▶ Task item
Make an exact copy of the records, dropping all pictures.
--- Material to process ---
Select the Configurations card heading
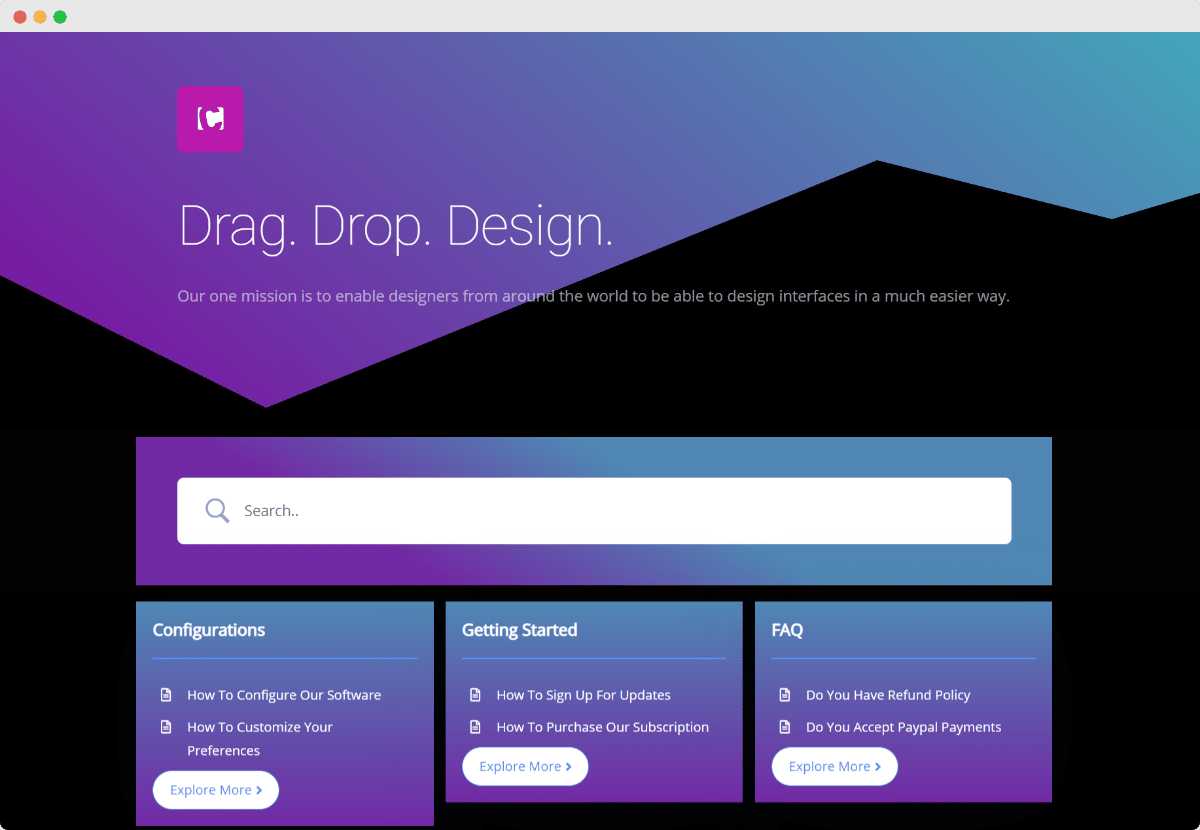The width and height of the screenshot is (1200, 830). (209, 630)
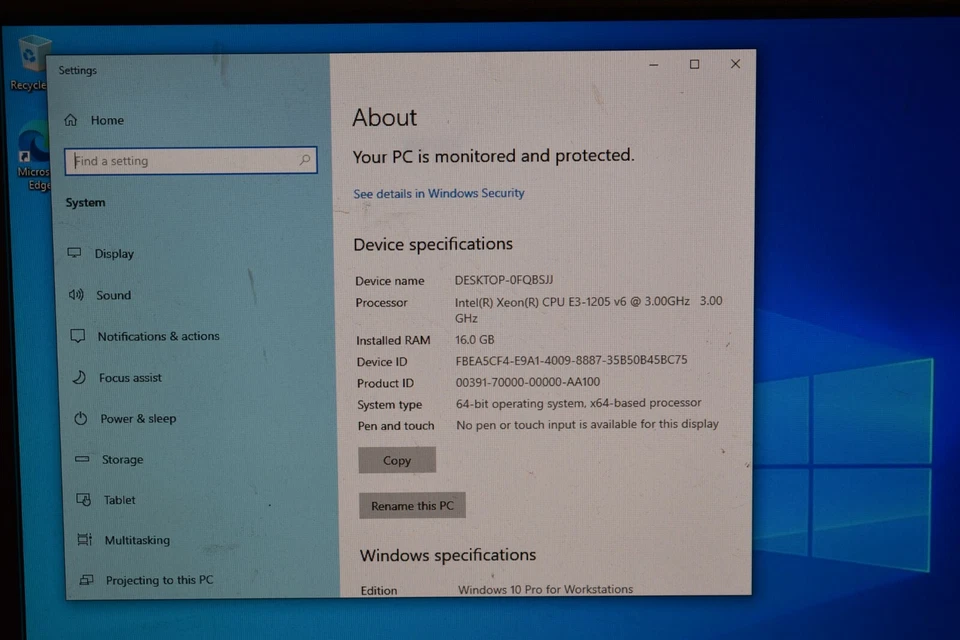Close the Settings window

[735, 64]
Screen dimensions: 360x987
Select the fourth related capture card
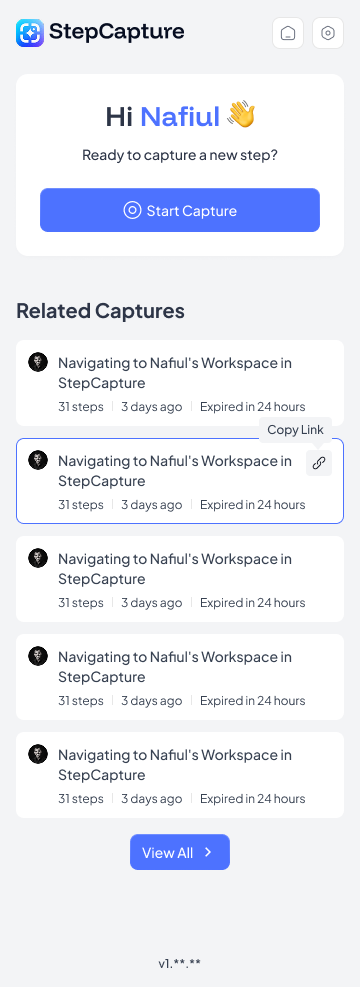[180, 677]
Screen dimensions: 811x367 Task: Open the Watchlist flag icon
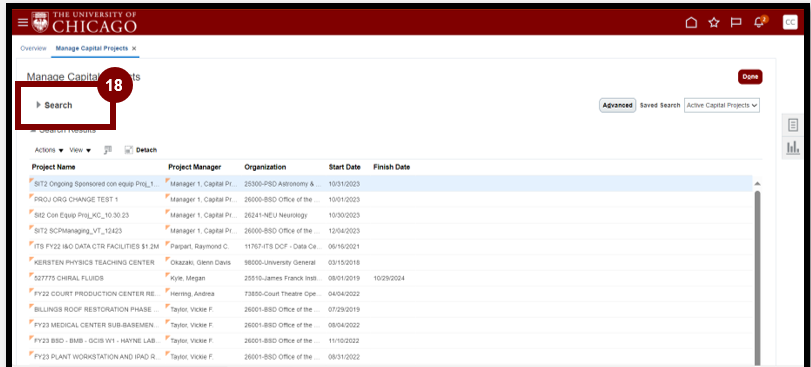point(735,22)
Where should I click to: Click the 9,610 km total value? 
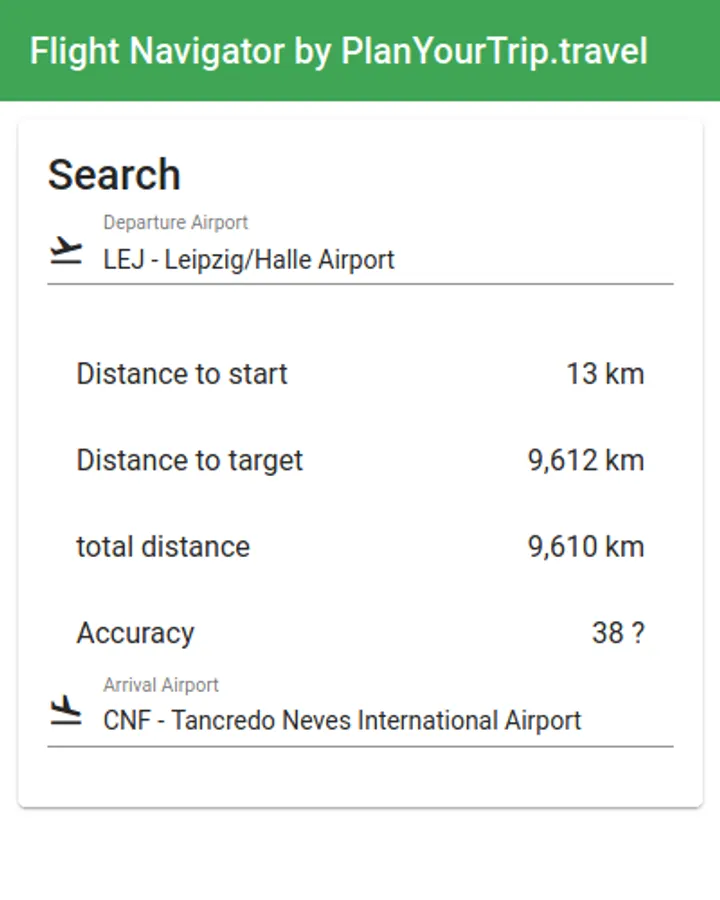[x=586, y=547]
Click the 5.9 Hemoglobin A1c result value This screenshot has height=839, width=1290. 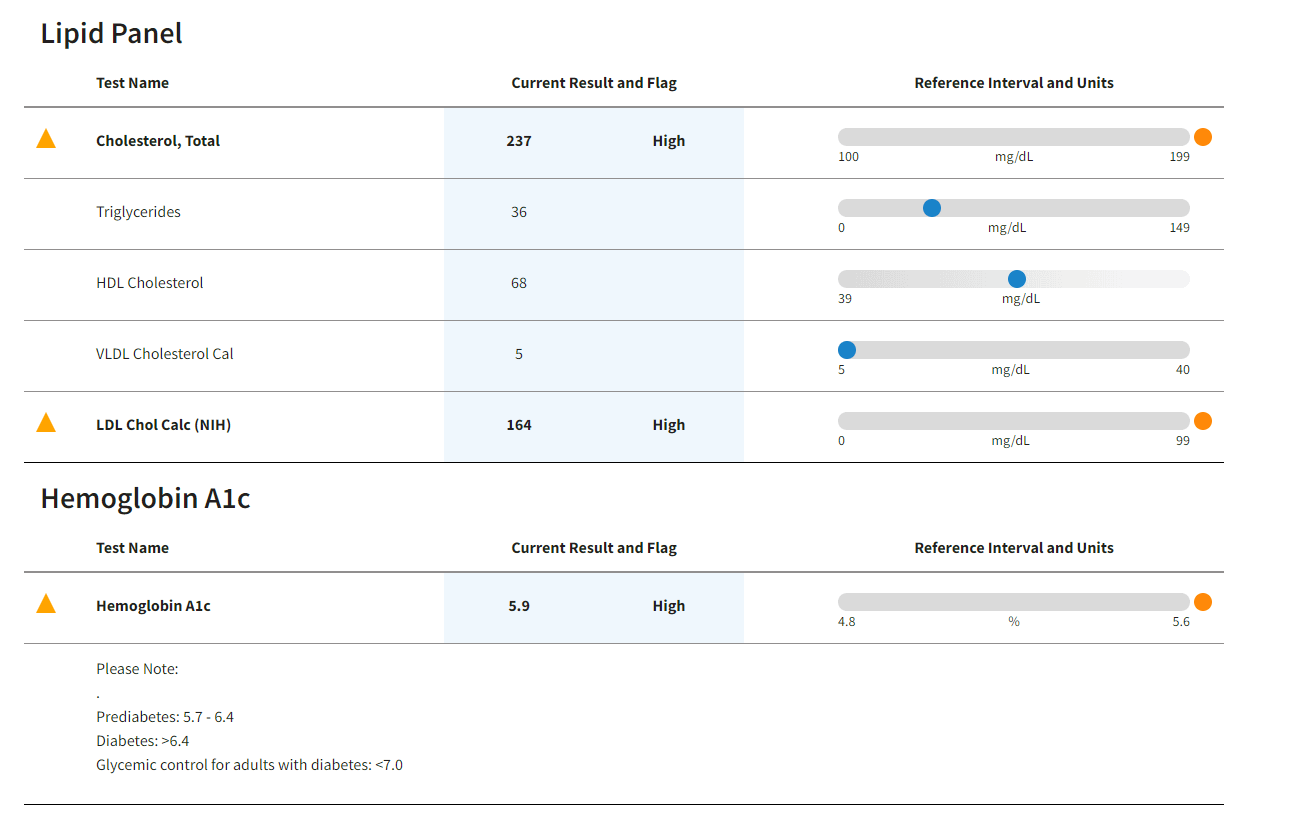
---
▶ Result of the task
Select the Configurations card heading
The width and height of the screenshot is (1200, 830). (209, 630)
Close the Settings window

[735, 64]
Screen dimensions: 360x987
Select the fourth related capture card
[180, 677]
Screen dimensions: 811x367 Task: Open the Watchlist flag icon
point(735,22)
Where should I click to: Click the 9,610 km total value? 
[x=586, y=547]
Click the 5.9 Hemoglobin A1c result value This screenshot has height=839, width=1290. 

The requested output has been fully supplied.